§ **WRITTEN EXERCISE**: Starting with the line containing "Given: Click red" and going on through the end of the records, recast those lines as a JSON list of strings, one string per line, skipping blank lines. Leave the pictures out of the answer.

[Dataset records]
........

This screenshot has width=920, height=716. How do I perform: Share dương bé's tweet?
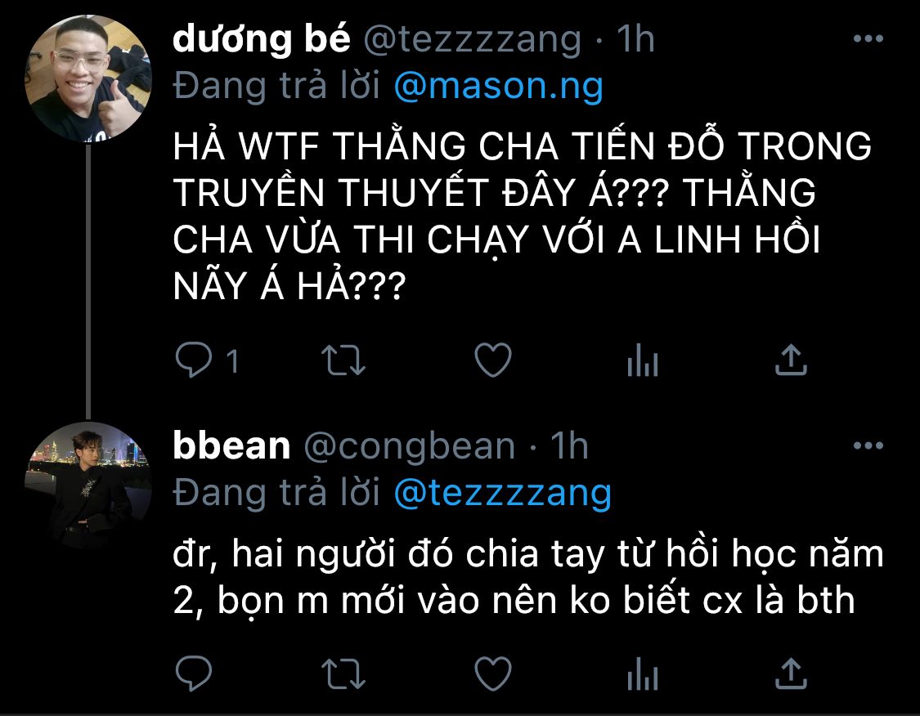[x=791, y=359]
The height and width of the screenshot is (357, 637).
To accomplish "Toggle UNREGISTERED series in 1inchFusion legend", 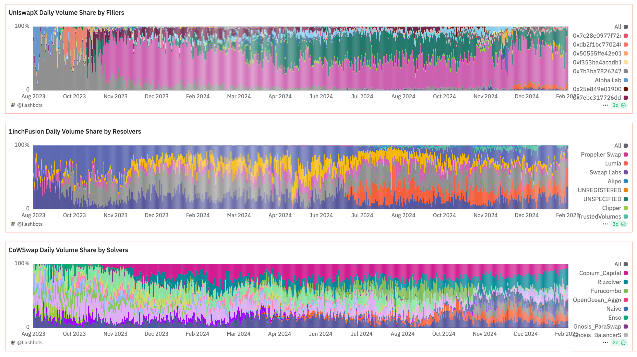I will [x=599, y=190].
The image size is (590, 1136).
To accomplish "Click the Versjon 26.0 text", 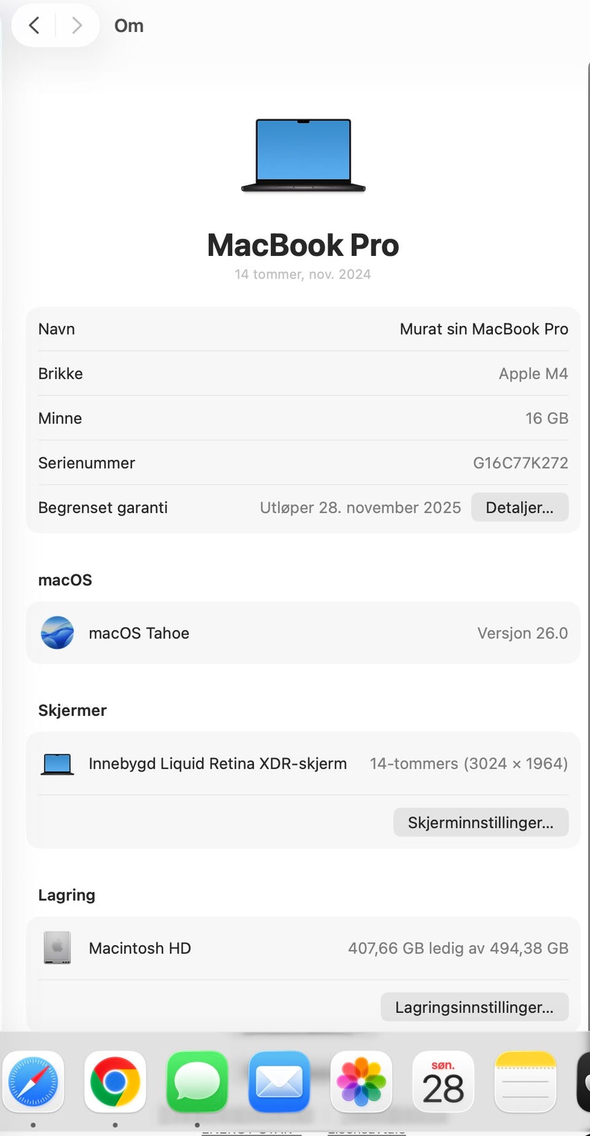I will pos(522,633).
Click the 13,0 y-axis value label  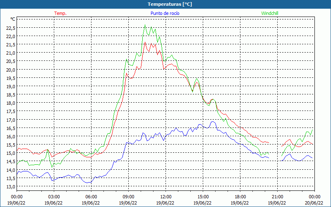click(11, 187)
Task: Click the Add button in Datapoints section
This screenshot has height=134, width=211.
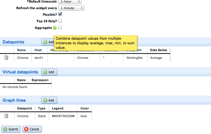Action: 48,42
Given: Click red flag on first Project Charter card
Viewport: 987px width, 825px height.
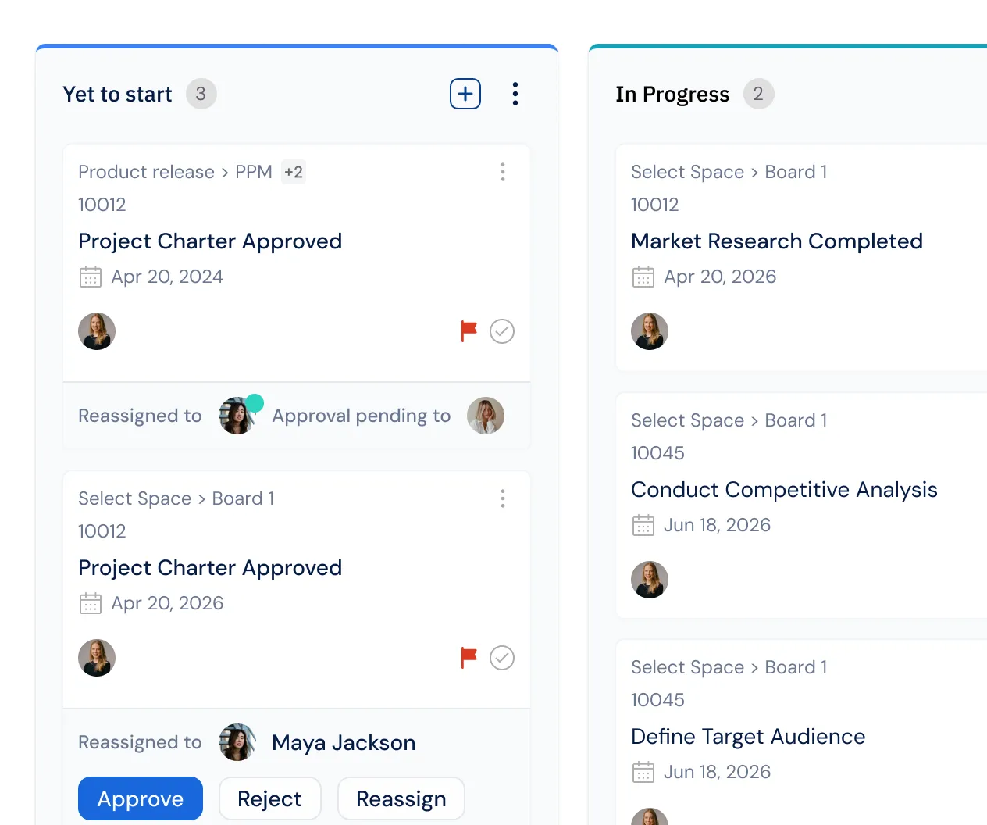Looking at the screenshot, I should pos(469,331).
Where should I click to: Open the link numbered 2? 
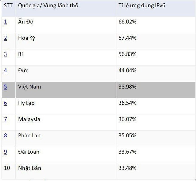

........

§ **TASK RESULT**:
[
  "Given: Click red flag on first Project Charter card",
  "Viewport: 987px width, 825px height.",
  "Looking at the screenshot, I should pos(469,331).",
  "Where should I click to: Open the link numbered 2? "
]